President Goodluck Jonathan has inaugurated 1,100 of 1,600 mass transit buses at the Eagles Square, Abuja, as part of the palliative measures he promised Nigerians to cushion the effect of the removal of fuel subsidy. He also said the scheme was not put in place because of the removal of subsidy as “deregulation or no deregulation, we need a mass transit scheme” in order to bring down cost of transportation, pointing out that the increase in the cost of transportation due to the subsidy removal was an over-reaction to the policy and regretted commuters were being made to bear the brunt.
The president noted that wagons and small buses were not suitable for mass transit and therefore makes the cost high, hence the desire to introduce the mass transit buses which he said were not being bought or run by the government. Jonathan, who appealed to Nigerians to be patient as the pains engendered by the deregulation of the downstream sector would be temporary, said that the policy would usher in an enduring gain that would transform the economy.
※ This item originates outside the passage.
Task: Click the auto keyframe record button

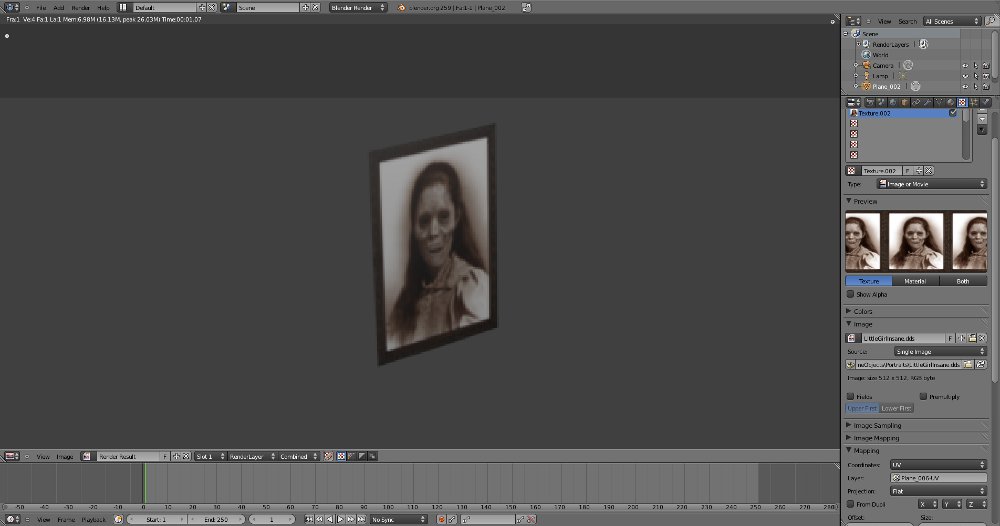Action: (x=441, y=520)
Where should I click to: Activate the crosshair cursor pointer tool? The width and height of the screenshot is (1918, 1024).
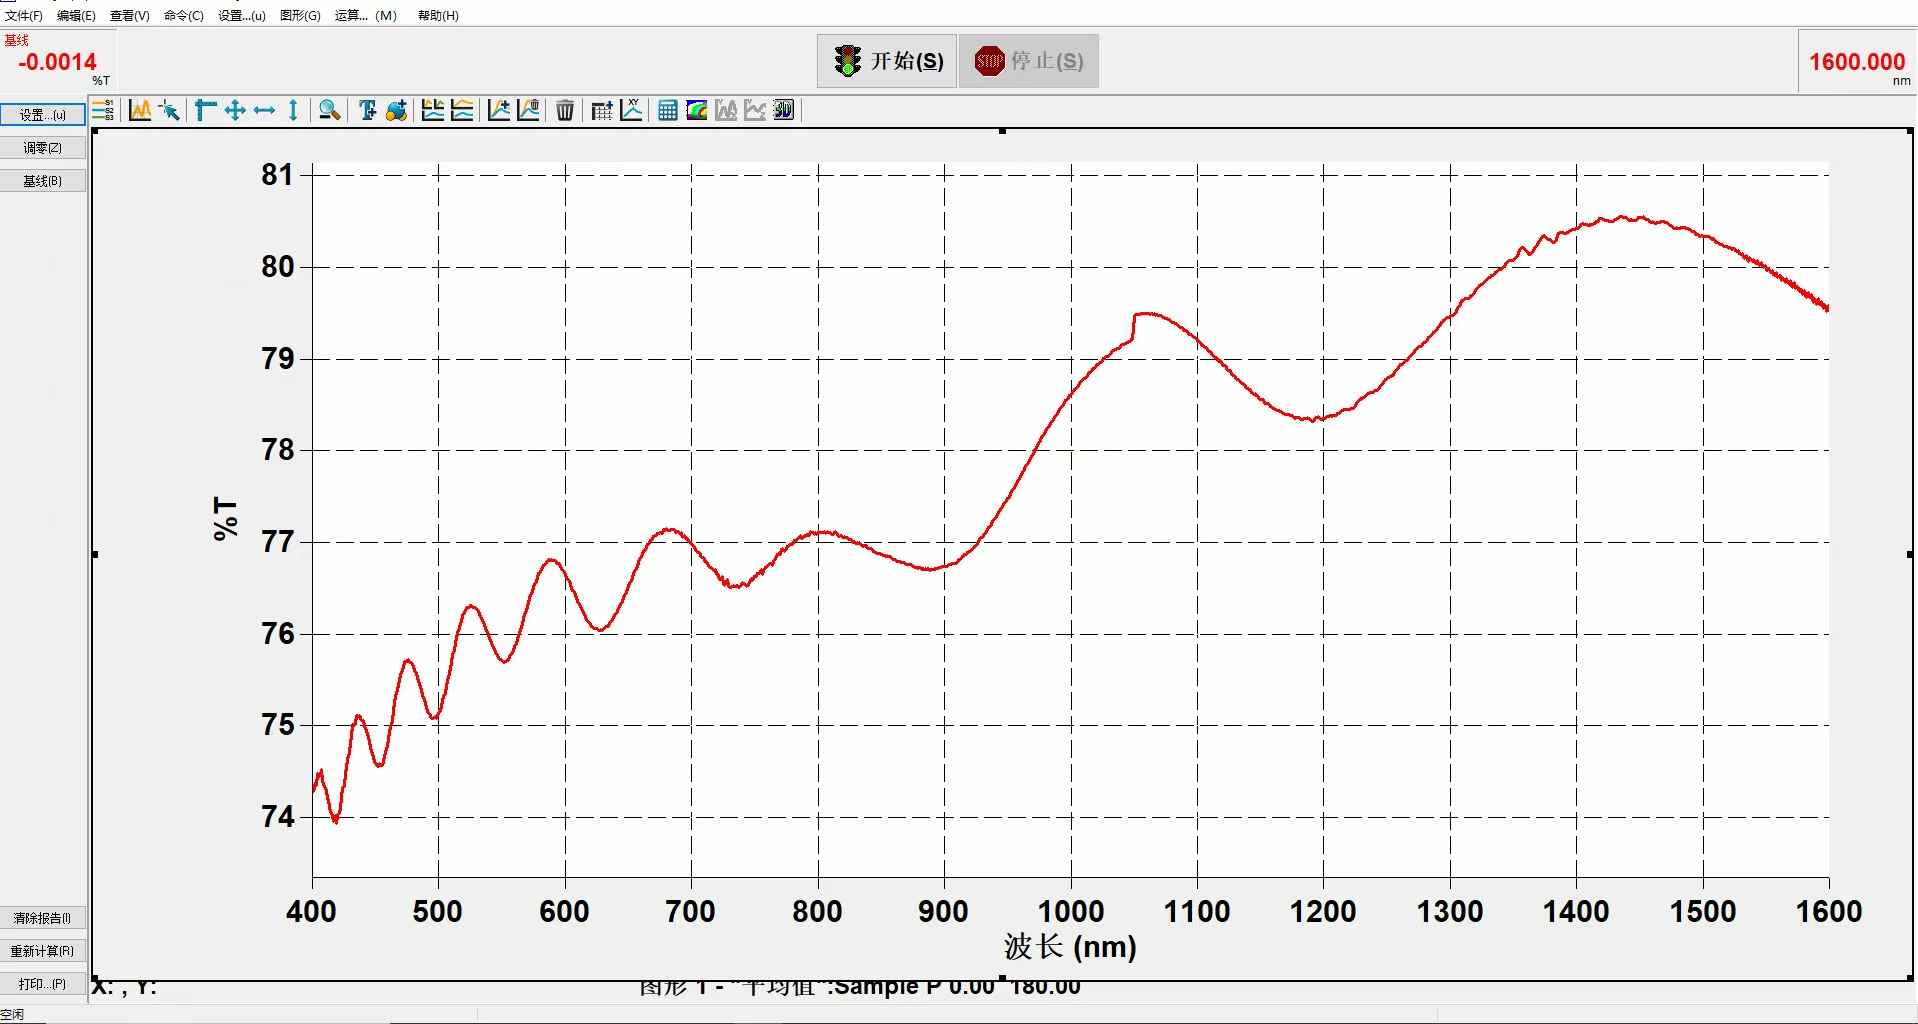click(x=169, y=110)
Meanwhile, members of the civil societies and Nigerian Labour Congress (NLC) began mass protests against the removal of fuel subsidy. Protests which grounded the whole of Lagos also affected most state capitals throughout the country, including Abuja, where security agencies battled to control the situation. The Police was reported maintaining presence at every major civic centre where protests were targeted by members of Labour and civil societies.